● **ZU BEARBEITENDE AUFGABEN**
**A.** Seit wann ist Hiromi Itō laut dem Text über Hiromi Itō in Japan eine Ikone der feministischen Underground-Lyrik?
**B.** Schreiben Sie aus dem Text über Hiromi Itō die Passage von "Eine Begegnung mit" bis "Freunde oder Nachbarn." wortgetreu ab.
**C.** Stimmen diese Aussagen mit dem Text über Hiromi Itō überein? Antworten Sie jeweils mit Ja oder Nein und zitieren Sie die entscheidenden Worte des Textes.
(i) Itō schrieb über Masturbation erst, nachdem Yoko Ono auf dem Album Double Fantasy einen Orgasmus vorgetäuscht hatte.
(ii) In Itōs Büchern kommen japanische Geister vor.
(iii) Über den Tod schreibt Itō nur selten.

● **VORLIEGENDER TEXT**

++++

Eine Begegnung mit der japanischen Lyrikerin und Romanautorin Hiromi Itō in Berlin. Eine Rezension von Katharina Teutsch.

Hiromi Itō ist in Japan seit den späten Siebzigerjahren eine Ikone der feministischen Underground-Lyrik. Sie schrieb über Masturbation, zwei Jahre bevor Yoko Ono auf John Lennons Double Fantasy-Album einen Orgasmus vortäuschte. Sie schrieb über Menstruation und Magersucht, über Dammschnitt und Depression. Später dann über das Altern – erst das von Angehörigen, dann das von Haustieren und schließlich über das eigene. Und über den Tod, über den schreibt sie eigentlich permanent. Er ist immer dabei in Gestalt von Hinfälligen. Auch japanische Geister bevölkern Itōs Bücher, so selbstverständlich wie Familienangehörige, Freunde oder Nachbarn.

++++

● **BEREITGESTELLTE DATENSÄTZE**
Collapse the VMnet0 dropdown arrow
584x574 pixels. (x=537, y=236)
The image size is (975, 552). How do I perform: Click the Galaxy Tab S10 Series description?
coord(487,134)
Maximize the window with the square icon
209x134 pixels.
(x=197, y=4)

++++

● **LÖSUNGEN DER AUFGABEN**
**A.** Seit den späten Siebzigerjahren.

**B.**
Eine Begegnung mit der japanischen Lyrikerin und Romanautorin Hiromi Itō in Berlin. Eine Rezension von Katharina Teutsch.

Hiromi Itō ist in Japan seit den späten Siebzigerjahren eine Ikone der feministischen Underground-Lyrik. Sie schrieb über Masturbation, zwei Jahre bevor Yoko Ono auf John Lennons Double Fantasy-Album einen Orgasmus vortäuschte. Sie schrieb über Menstruation und Magersucht, über Dammschnitt und Depression. Später dann über das Altern – erst das von Angehörigen, dann das von Haustieren und schließlich über das eigene. Und über den Tod, über den schreibt sie eigentlich permanent. Er ist immer dabei in Gestalt von Hinfälligen. Auch japanische Geister bevölkern Itōs Bücher, so selbstverständlich wie Familienangehörige, Freunde oder Nachbarn.

**C.**
(i) Nein: „zwei Jahre bevor Yoko Ono auf John Lennons Double Fantasy-Album einen Orgasmus vortäuschte“
(ii) Ja: „Auch japanische Geister bevölkern Itōs Bücher“
(iii) Nein: „über den schreibt sie eigentlich permanent“